Simplifying expressions is a key skill in algebra. It involves reducing an algebraic expression to its simplest form.
The main goal is to make the expression easier to work with, often by eliminating parentheses and combining like terms.
When simplifying, always follow the order of operations: parentheses, exponents, multiplication and division (from left to right), and addition and subtraction (from left to right).
For example, in the expression -7(4p + 1), you start by focusing on the parentheses.
Always look for opportunities to apply properties like the Distributive Property to break down complex expressions into simpler parts. This process makes solving equations and understanding relationships between variables much more manageable.

Algebraic multiplication involves multiplying coefficients and variables.
In our exercise, we see -7(4p + 1). Here, -7 is multiplied by both 4p and 1.
This showcases the Distributive Property: \(a(b+c)=ab+ac\).
First, multiply -7 by 4p: \(-7 * 4p\). This gives us \(-28p\).

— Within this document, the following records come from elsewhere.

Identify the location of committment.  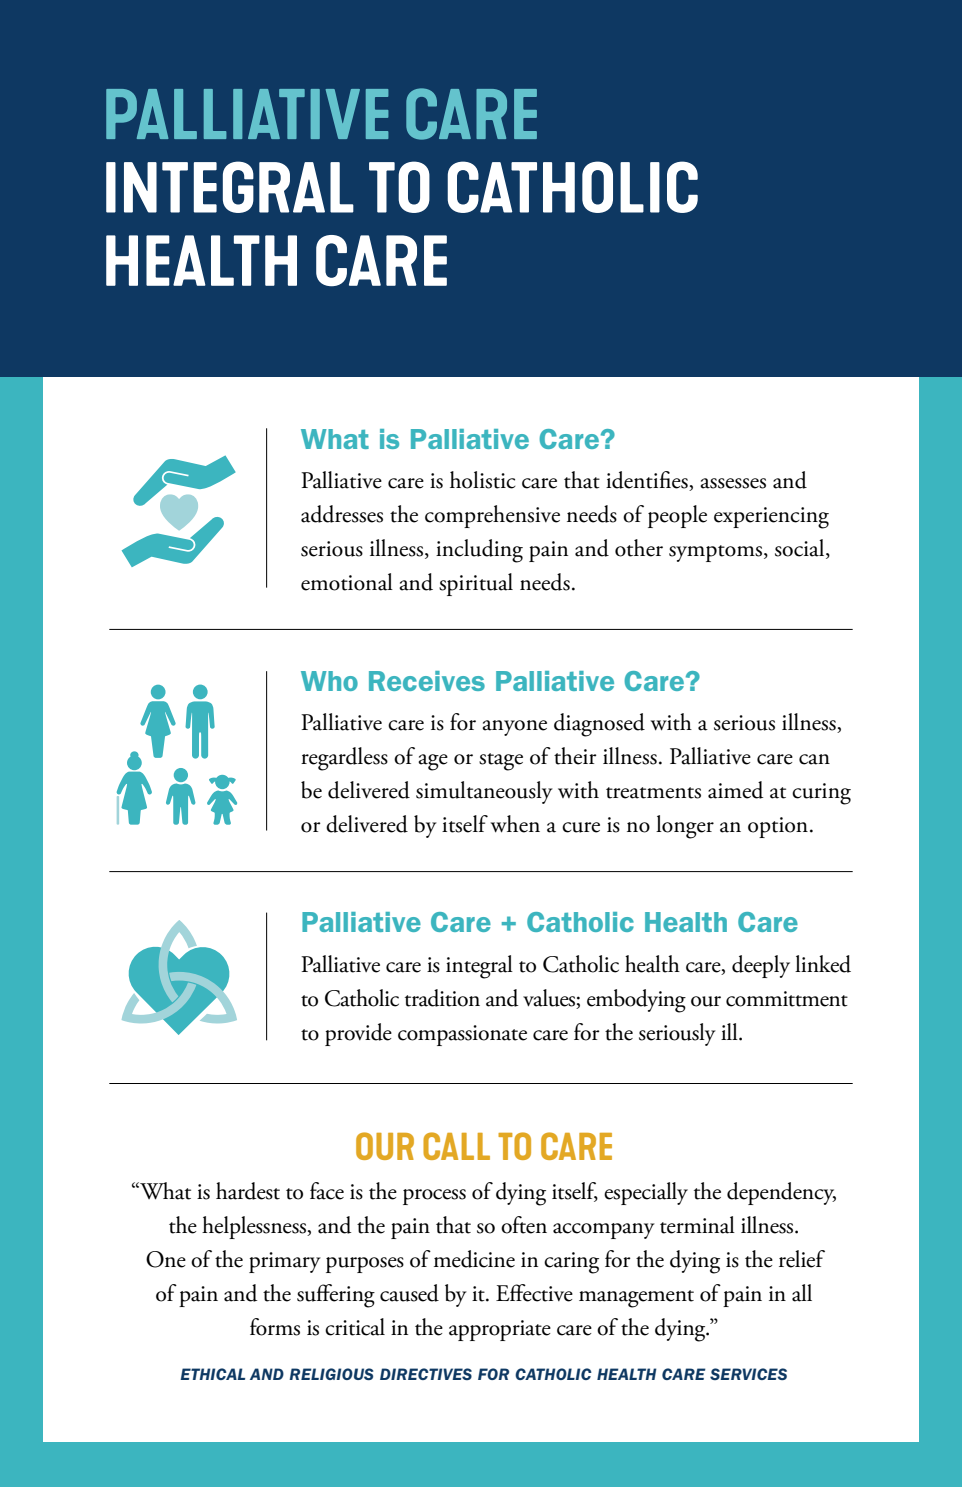
(787, 999).
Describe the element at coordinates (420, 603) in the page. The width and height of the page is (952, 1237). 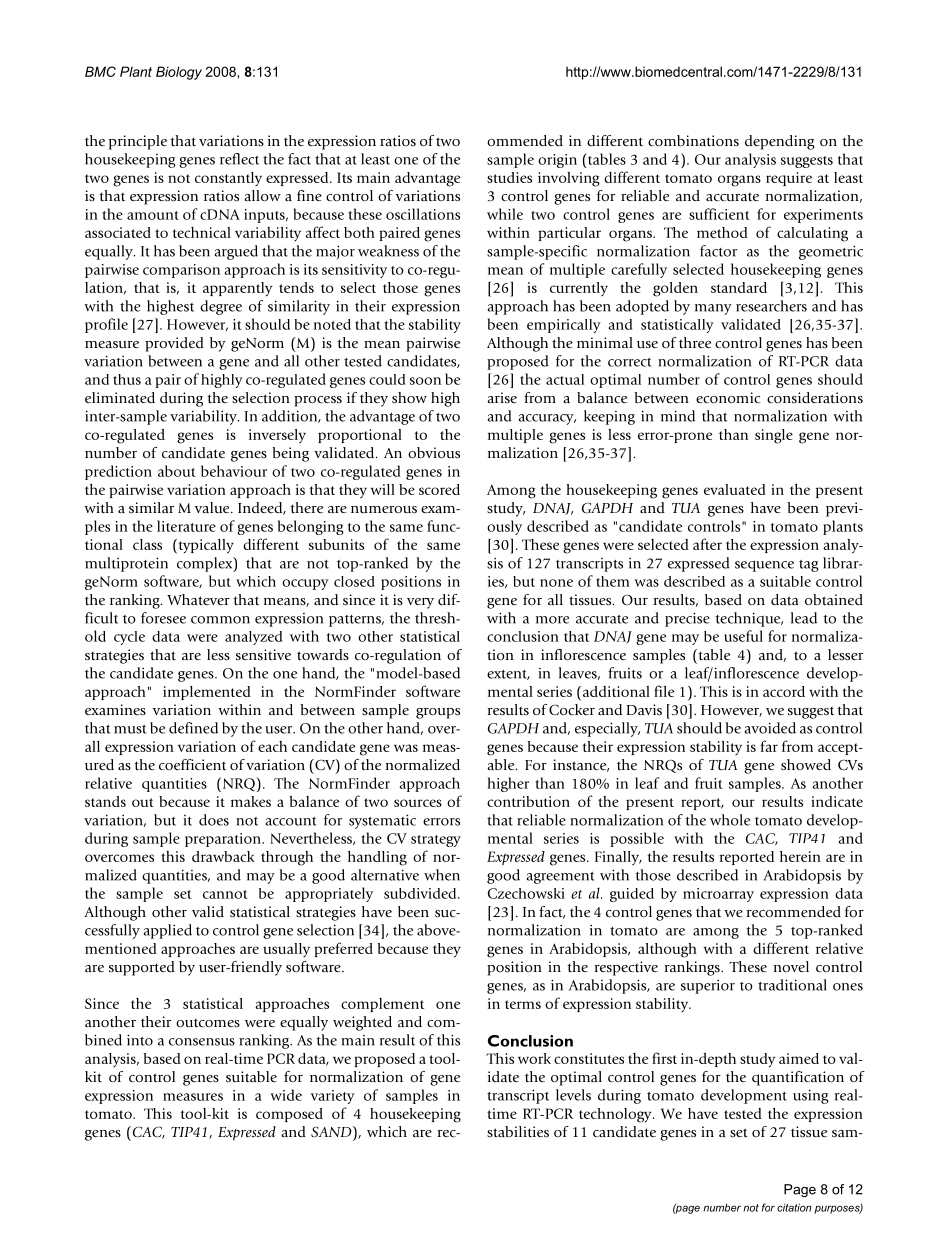
I see `very` at that location.
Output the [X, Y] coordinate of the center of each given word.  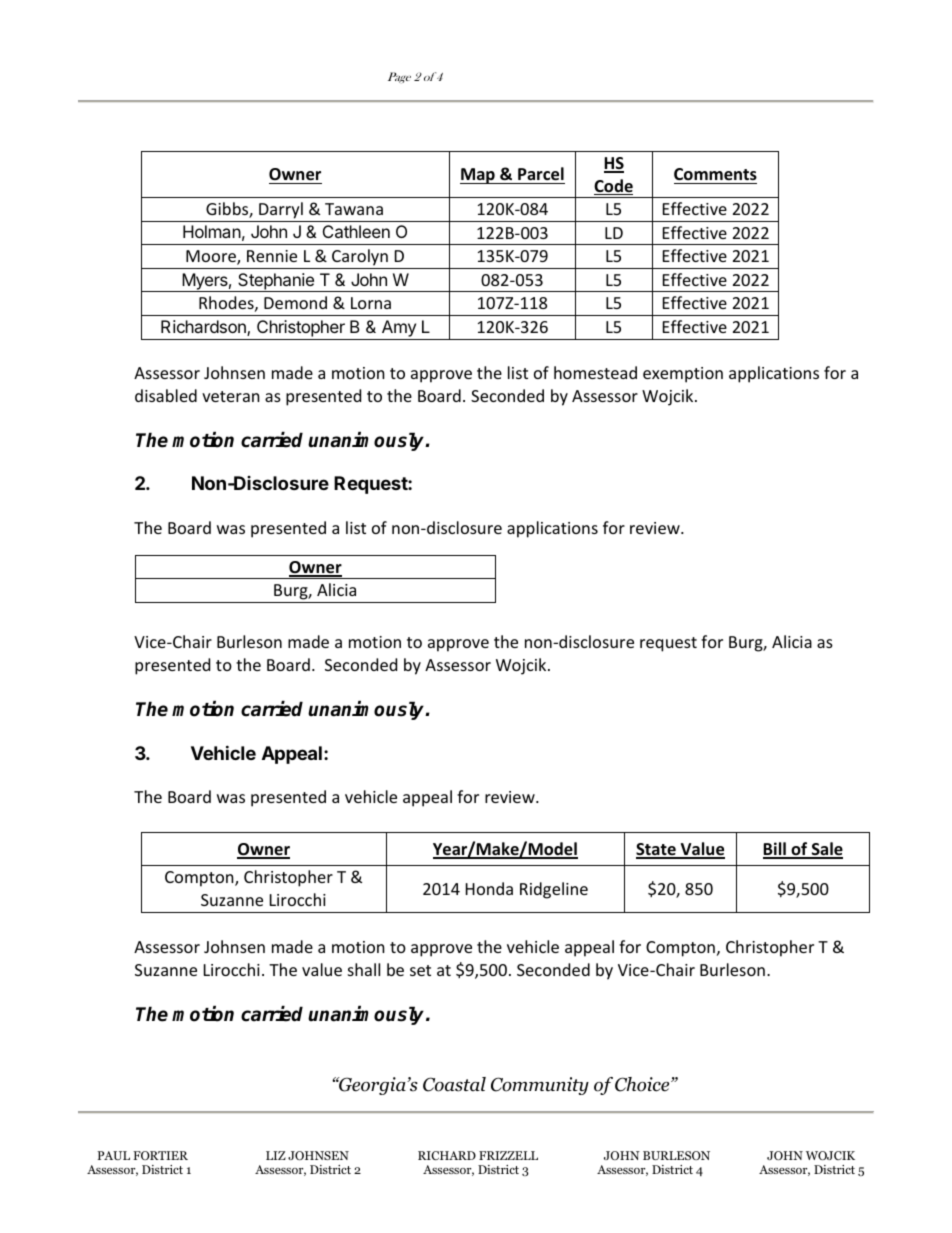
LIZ [276, 1155]
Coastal [454, 1084]
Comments [715, 174]
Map [478, 176]
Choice [643, 1084]
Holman [212, 231]
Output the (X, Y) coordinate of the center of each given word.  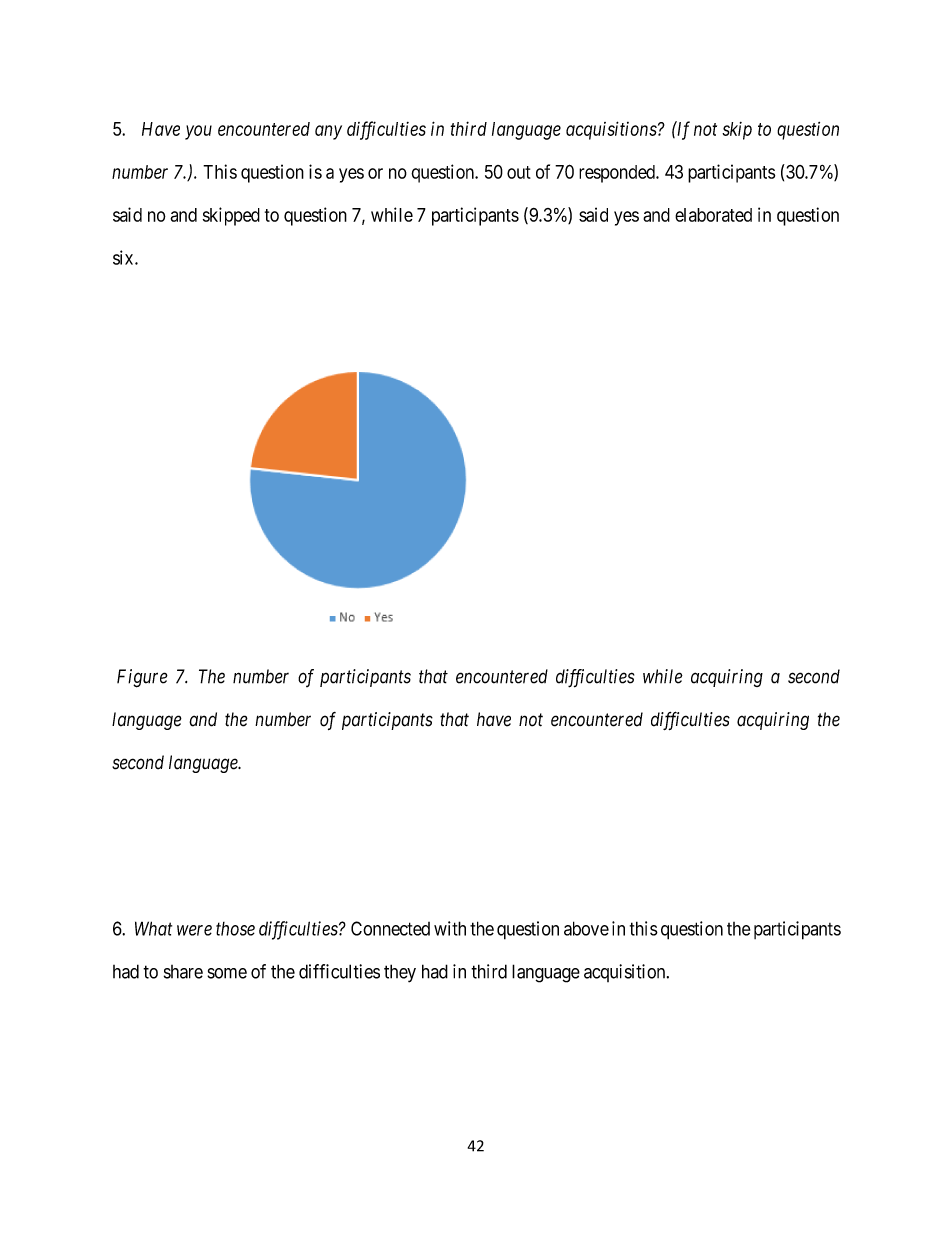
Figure (142, 678)
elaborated (713, 215)
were (194, 930)
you (198, 132)
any (328, 132)
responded (618, 174)
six (124, 257)
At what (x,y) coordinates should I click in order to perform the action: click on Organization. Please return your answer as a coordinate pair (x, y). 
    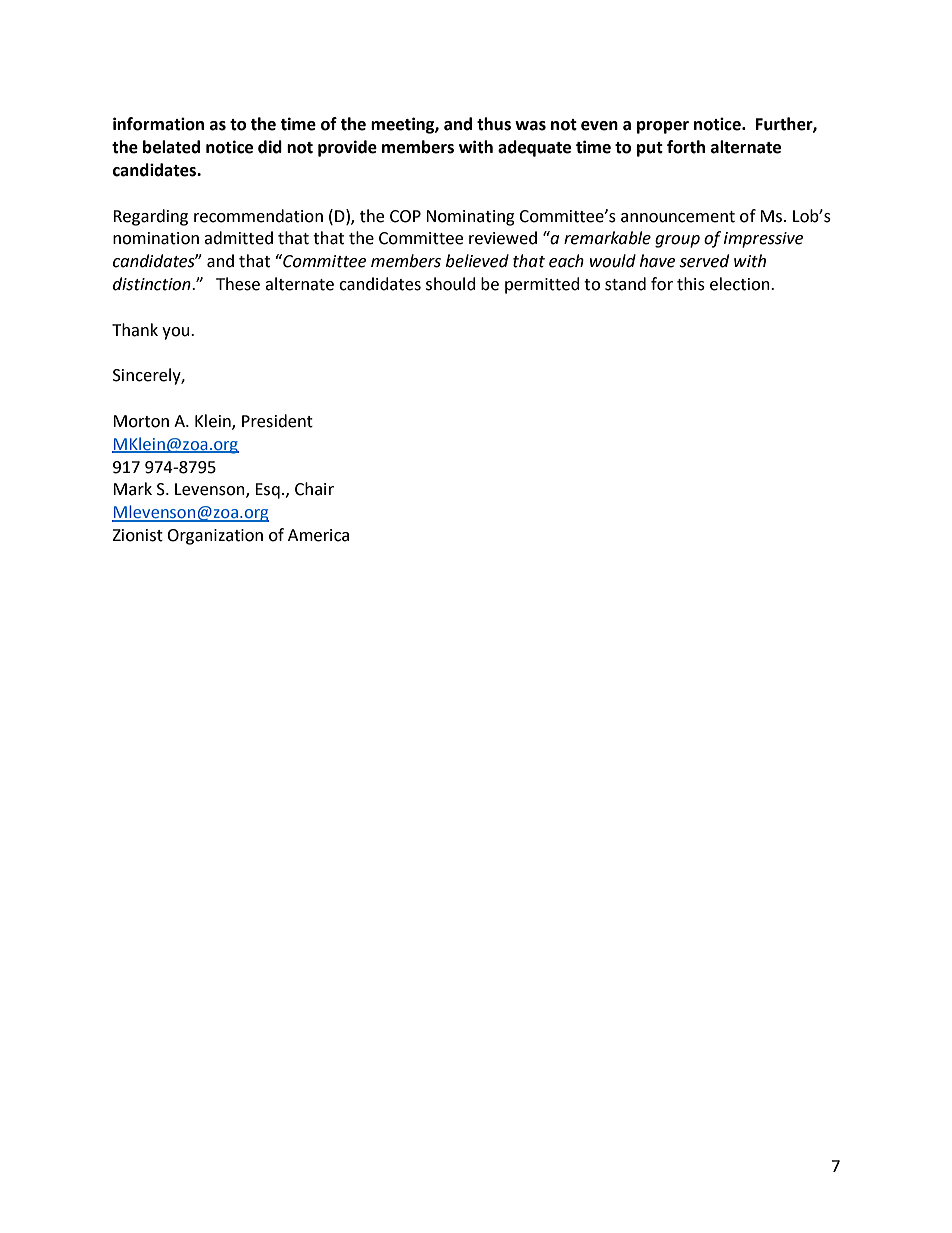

Next, multiply -7 by 1: \(-7 * 1\), which results in \-7\.
The Distributive Property is especially useful when dealing with parentheses in algebraic expressions, as it allows you to systematically break down and simplify the equation step-by-step.
Remember, each term within the parentheses must be multiplied by the term outside before proceeding to any additional simplification steps.

After using algebraic multiplication, the next step is combining like terms.
Like terms are terms that have the same variables raised to the same power.
For example, in the expression -28p - 7, there aren't any like terms to combine since -28p has a variable part and -7 is a constant.
However, if you had an expression like \(-28p - 7 + 5p\), you would combine -28p and 5p to get \(-23p\).
Always identify and group like terms first before performing any addition or subtraction.
This process simplifies expressions and makes solving equations more direct and less error-prone.